GOAL:
In the piece on Thor Industries below, write out the passage word for word, starting with "With the U.S." and ending after "motorized RVs 12%.".
>> Start TEXT EXTRACT
Confidence is a huge economic driver in the RV business. According to a report by NASDAQ.com, if consumers are uncertain about their own situations, they don’t go out and buy an RV.

With the U.S. economy still limping, Thor Industries Inc. has naturally struggled with earnings stability. The five-year stability factor is a 47 on a scale of 0 (calm) to 99 (erratic).

Yet Thor has reassured investors with a solid dividend record. During the recession, the dividend was never reduced. Afterward, increases grew aggressively. The quarterly payout has been raised from 7 cents a share in mid-2010 to 18 cents a share for a 2% annual yield.

This is impressive when you consider that the U.S. has not enjoyed a textbook economic recovery. It’s been more of a footnote recovery — hard to find and hard to see.

Thor’s business involves several segments. Towable RVs accounted for 74% of revenue in fiscal 2012 ended in July. Buses and ambulances deliver 14% of revenue, and motorized RVs 12%.

As of June, Thor’s U.S. market share in the towable sector was 38% and in motorized RVs, 21%. For small and midsize buses, market share is about 35%. The buses are mostly sold to government entities.

Thor is not a lone wolf. The RV stocks have some winners. Patrick Industries Inc. (PATK ), though thinly traded, has a Composite Rating of 98. Drew Industries Inc. (DW), which supplies manufacturers with windows, doors and other items, has a Composite Rating of 97. Thor’s Composite Rating also is 97.

The Composite Rating combines all five IBD ratings into a single number.

Thor’s industry group was No. 39 among 197 groups as of Friday’s IBD. Six weeks ago, the group was No. 92. The group, though, includes manufactured home companies — something that Thor does not get into.

The RV business traditionally has had low barriers to entry, but increased regulations have made that less true. Also, developing a dealer network can pose barriers to entry.

Demographics look favorable. By 2020, the number of Americans age 55 to 64 will be 73% higher than in 2000, according to consulting firm AgeWave.
>> End TEXT EXTRACT
>> Start DATASET EXTRACT
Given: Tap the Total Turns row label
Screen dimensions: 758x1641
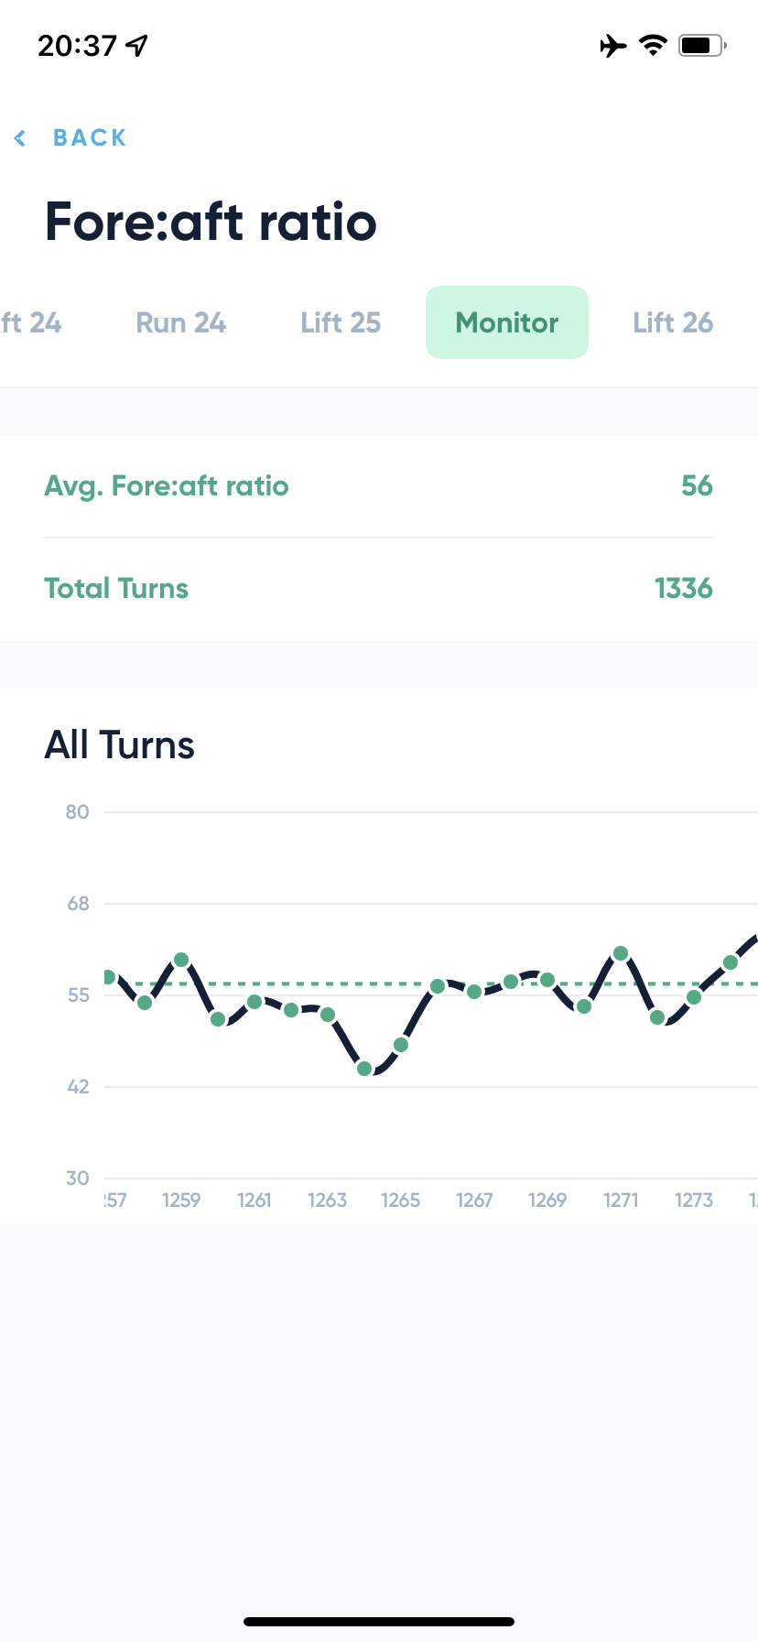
>> End DATASET EXTRACT
THE COMPLETED TASK:
With the U.S. economy still limping, Thor Industries Inc. has naturally struggled with earnings stability. The five-year stability factor is a 47 on a scale of 0 (calm) to 99 (erratic).

Yet Thor has reassured investors with a solid dividend record. During the recession, the dividend was never reduced. Afterward, increases grew aggressively. The quarterly payout has been raised from 7 cents a share in mid-2010 to 18 cents a share for a 2% annual yield.

This is impressive when you consider that the U.S. has not enjoyed a textbook economic recovery. It’s been more of a footnote recovery — hard to find and hard to see.

Thor’s business involves several segments. Towable RVs accounted for 74% of revenue in fiscal 2012 ended in July. Buses and ambulances deliver 14% of revenue, and motorized RVs 12%.